Pierre Navaro - [Institut de Recherche Mathématique de Rennes](https://irmar.univ-rennes1.fr) - [CNRS](http://www.cnrs.fr/)

# References
- [Outils pour le Big Data - Pierre Nerzic 🇫🇷](https://perso.univ-rennes1.fr/pierre.nerzic/Hadoop/)
- [Writing an Hadoop MapReduce Program in Python - Michael G. Noll](http://www.michael-noll.com/tutorials/writing-an-hadoop-mapreduce-program-in-python/)
- [Hadoop MapReduce Framework Tutorials with Examples - Matthew Rathbone](https://blog.matthewrathbone.com/2013/01/05/a-quick-guide-to-hadoop-map-reduce-frameworks.html)
- [Python course: Lambda, filter, reduce and map](http://www.python-course.eu/lambda.php)

# Python Map Reduce

We will compute a norm with this process

In [10]:
V = [4,1,2,3]

- The `map(func, seq)` Python function applies the function func to all the elements of the sequence seq. It returns a new list with the elements changed by func

- The function `reduce(func, seq)` continually applies the function func() to the sequence seq and return a single value. For example, reduce(f, [1, 2, 3, 4, 5]) calculates f(f(f(f(1,2),3),4),5).

In [15]:
from operator import add
from functools import reduce
from math import sqrt

f = lambda x: x*x   # Function applied
L = map(f, V)       # map return a iterator
s = reduce(add,L)   # reduce compute the sum
sqrt(s) == sqrt(sum(map(f,V)))

True

# Wordcount Example

[WordCount](https://hadoop.apache.org/docs/current/hadoop-mapreduce-client/hadoop-mapreduce-client-core/MapReduceTutorial.html#Example:_WordCount_v1.0) is a simple application that counts the number of occurrences of each word in a given input set.
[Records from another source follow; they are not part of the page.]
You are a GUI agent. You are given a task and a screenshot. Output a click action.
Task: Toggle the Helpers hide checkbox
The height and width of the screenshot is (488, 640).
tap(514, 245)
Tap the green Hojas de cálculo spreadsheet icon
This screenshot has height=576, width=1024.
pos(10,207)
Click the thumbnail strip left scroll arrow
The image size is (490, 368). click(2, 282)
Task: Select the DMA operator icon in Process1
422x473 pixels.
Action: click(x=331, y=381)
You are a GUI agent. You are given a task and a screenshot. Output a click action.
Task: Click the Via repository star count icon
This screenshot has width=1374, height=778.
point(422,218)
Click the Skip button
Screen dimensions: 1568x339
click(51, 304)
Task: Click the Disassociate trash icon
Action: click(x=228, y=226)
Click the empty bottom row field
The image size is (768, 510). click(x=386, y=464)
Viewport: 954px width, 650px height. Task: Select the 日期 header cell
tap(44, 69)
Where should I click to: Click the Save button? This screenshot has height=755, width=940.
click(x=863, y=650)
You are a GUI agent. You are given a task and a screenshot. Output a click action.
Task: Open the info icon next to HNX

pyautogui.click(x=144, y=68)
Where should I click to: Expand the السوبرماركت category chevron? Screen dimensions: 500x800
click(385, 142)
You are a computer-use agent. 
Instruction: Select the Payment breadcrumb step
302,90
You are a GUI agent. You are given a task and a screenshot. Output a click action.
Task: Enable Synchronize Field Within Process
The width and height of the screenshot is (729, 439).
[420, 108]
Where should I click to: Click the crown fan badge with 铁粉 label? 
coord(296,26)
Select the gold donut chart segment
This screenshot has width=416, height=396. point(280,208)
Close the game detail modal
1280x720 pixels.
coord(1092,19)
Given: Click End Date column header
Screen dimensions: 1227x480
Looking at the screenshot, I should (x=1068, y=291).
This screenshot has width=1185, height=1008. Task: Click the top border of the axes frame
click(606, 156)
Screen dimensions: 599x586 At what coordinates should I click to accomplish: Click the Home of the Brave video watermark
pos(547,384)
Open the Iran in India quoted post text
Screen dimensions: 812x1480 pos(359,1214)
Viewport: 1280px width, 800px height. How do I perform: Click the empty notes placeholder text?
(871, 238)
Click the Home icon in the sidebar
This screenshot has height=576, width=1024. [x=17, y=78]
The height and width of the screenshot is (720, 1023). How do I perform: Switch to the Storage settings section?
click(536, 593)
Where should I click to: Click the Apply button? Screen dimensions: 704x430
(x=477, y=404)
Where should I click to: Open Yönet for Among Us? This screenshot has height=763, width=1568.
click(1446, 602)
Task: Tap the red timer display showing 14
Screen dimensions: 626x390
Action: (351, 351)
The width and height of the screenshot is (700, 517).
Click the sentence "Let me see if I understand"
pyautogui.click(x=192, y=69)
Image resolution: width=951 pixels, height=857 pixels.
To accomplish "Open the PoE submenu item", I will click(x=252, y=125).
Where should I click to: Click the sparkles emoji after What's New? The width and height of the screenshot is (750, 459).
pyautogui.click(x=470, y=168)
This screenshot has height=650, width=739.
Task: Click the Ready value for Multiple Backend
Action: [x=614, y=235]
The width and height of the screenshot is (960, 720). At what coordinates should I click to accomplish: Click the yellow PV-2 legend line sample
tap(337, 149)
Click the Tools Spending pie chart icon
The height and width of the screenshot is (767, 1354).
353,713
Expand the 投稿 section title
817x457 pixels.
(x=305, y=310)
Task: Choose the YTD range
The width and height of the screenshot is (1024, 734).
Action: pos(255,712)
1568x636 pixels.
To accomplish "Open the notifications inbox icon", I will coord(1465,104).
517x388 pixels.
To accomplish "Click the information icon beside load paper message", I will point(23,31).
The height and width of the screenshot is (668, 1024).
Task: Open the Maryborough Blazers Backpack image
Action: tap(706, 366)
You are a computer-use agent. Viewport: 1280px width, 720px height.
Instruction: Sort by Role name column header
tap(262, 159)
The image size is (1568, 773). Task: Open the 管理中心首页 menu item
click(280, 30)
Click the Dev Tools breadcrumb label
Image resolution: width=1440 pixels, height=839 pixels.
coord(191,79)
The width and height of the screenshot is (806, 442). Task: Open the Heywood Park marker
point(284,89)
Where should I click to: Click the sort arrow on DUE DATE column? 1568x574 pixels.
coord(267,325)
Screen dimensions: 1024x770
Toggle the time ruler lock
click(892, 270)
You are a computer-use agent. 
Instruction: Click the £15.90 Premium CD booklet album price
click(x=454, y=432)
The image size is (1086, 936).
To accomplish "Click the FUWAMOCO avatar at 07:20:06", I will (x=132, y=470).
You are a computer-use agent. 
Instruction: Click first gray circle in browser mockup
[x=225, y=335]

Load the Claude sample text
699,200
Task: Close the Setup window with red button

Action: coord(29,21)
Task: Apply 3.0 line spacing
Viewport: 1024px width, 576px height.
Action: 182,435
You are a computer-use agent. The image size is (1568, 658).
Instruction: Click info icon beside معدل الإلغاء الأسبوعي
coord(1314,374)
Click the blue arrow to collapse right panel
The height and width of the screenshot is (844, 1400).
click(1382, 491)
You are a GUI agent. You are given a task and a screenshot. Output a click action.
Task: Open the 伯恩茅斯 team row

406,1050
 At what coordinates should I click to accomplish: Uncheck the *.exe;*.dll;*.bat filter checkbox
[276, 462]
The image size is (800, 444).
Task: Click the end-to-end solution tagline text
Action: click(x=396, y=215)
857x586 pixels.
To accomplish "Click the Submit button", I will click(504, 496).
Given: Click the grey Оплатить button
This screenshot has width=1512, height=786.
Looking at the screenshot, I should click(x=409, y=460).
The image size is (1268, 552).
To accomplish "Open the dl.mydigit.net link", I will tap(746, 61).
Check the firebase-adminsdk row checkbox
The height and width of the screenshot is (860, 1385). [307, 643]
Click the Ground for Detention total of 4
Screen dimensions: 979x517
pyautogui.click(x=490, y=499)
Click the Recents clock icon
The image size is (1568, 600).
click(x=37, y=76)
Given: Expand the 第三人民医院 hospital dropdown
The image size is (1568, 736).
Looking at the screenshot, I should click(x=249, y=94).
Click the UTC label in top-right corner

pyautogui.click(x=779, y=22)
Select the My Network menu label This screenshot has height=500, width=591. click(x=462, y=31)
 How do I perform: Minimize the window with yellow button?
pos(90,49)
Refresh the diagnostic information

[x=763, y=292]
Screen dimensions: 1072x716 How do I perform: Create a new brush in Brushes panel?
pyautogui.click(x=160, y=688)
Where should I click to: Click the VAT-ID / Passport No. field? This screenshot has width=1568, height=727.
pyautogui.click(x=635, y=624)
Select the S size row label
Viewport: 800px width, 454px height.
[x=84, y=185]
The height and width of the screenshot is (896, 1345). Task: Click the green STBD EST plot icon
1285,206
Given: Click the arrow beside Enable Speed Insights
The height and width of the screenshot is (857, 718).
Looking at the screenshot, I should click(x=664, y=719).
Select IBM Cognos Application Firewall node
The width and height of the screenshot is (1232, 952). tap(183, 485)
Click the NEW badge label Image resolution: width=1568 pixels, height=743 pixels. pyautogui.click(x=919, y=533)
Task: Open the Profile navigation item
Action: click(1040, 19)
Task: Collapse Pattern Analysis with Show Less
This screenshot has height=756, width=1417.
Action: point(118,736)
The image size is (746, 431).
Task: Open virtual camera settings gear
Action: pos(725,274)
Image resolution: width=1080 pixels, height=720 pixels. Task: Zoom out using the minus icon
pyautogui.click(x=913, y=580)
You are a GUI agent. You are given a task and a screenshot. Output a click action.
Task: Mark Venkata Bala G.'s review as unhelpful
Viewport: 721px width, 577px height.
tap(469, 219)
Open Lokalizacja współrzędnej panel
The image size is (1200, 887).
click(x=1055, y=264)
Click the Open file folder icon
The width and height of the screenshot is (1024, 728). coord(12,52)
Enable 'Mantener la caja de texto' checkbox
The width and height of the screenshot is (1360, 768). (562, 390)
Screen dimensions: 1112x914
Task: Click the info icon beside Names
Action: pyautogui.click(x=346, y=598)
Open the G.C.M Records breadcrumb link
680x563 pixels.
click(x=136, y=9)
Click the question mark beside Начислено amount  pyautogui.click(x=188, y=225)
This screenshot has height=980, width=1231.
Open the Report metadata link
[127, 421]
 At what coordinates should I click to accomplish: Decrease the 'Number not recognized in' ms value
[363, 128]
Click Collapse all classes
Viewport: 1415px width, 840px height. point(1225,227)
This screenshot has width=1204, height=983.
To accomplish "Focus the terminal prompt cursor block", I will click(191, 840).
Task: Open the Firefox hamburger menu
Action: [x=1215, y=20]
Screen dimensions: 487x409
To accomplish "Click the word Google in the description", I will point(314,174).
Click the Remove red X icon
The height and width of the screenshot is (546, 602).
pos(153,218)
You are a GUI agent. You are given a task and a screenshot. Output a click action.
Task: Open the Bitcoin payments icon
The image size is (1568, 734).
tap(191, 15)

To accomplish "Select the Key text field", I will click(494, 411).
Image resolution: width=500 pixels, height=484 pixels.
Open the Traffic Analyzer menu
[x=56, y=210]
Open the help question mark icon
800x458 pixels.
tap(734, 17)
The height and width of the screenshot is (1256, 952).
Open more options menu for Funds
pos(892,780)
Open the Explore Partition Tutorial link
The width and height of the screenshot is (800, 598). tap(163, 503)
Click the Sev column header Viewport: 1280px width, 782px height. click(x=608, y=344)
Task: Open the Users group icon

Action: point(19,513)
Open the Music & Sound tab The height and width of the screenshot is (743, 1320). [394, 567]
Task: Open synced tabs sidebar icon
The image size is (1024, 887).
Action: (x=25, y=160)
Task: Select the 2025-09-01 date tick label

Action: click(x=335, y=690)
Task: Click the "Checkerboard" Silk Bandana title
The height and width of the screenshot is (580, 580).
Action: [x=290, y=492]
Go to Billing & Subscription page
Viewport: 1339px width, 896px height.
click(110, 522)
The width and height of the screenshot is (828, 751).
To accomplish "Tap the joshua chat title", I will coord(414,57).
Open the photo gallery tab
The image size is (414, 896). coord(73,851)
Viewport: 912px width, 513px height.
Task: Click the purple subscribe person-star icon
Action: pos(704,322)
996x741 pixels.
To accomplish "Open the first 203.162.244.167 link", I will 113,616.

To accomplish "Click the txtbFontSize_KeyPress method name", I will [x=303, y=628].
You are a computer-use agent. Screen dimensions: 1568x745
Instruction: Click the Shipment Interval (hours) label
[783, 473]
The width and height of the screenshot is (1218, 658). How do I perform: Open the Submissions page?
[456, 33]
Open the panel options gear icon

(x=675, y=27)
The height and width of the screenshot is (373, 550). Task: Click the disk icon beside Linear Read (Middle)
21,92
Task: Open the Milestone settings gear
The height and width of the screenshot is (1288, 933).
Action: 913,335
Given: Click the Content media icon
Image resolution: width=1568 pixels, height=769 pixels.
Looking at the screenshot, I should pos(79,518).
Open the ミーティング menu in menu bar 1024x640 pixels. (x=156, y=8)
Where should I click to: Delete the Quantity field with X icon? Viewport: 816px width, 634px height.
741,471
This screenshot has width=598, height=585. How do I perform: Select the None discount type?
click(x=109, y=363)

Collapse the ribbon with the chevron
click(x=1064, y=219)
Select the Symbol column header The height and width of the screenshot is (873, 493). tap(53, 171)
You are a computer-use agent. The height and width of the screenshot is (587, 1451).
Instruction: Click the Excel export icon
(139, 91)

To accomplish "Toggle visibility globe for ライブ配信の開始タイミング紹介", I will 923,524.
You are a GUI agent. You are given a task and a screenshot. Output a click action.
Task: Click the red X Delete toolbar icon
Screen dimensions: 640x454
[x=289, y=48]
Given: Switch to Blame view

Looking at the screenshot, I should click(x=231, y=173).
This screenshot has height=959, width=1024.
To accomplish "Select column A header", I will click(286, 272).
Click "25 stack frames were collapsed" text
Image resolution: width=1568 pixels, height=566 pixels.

This Python code uses the [Hadoop Streaming API](http://hadoop.apache.org/docs/stable/hadoop-streaming/HadoopStreaming.html) to pass data between our Map and Reduce code via Python’s sys.stdin (standard input) and sys.stdout (standard output). 

# Map 

The following Python code read data from sys.stdin, split it into words and output a list of lines mapping words to their (intermediate) counts to sys.stdout. For every word it outputs <word> 1 tuples immediately. 


In [19]:
%mkdir -p hadoop

In [20]:
%%file hadoop/mapper.py
#!/usr/bin/env python
from __future__ import print_function

import sys

# input comes from standard input
for line in sys.stdin:
    # remove leading and trailing whitespace
    line = line.strip()
    # split the line into words
    words = line.split()
    # increase counters
    for word in words:
        # write the results to standard output;
        # what we output here will be the input for the
        # Reduce step, i.e. the input for reducer.py
        #
        # tab-delimited; the trivial word count is 1
        print ('%s\t%s' % (word, 1))

Writing hadoop/mapper.py


In [21]:
!chmod +x hadoop/mapper.py 

# Reduce 

The following code reads the results of mapper.py and sum the occurrences of each word to a final count, and then output its results to sys.stdout.
Remember that Hadoop sorts map output so it is easier to count words.


In [31]:
%%file hadoop/reducer.py
#!/usr/bin/env python
from __future__ import print_function
from operator import itemgetter
import sys
import string

current_word = None
current_count = 0
word = None

# input lines
for line in sys.stdin:
    # remove leading and trailing whitespace
    line = line.strip()
    # strip punctuation
    line = line.translate(None, string.punctuation)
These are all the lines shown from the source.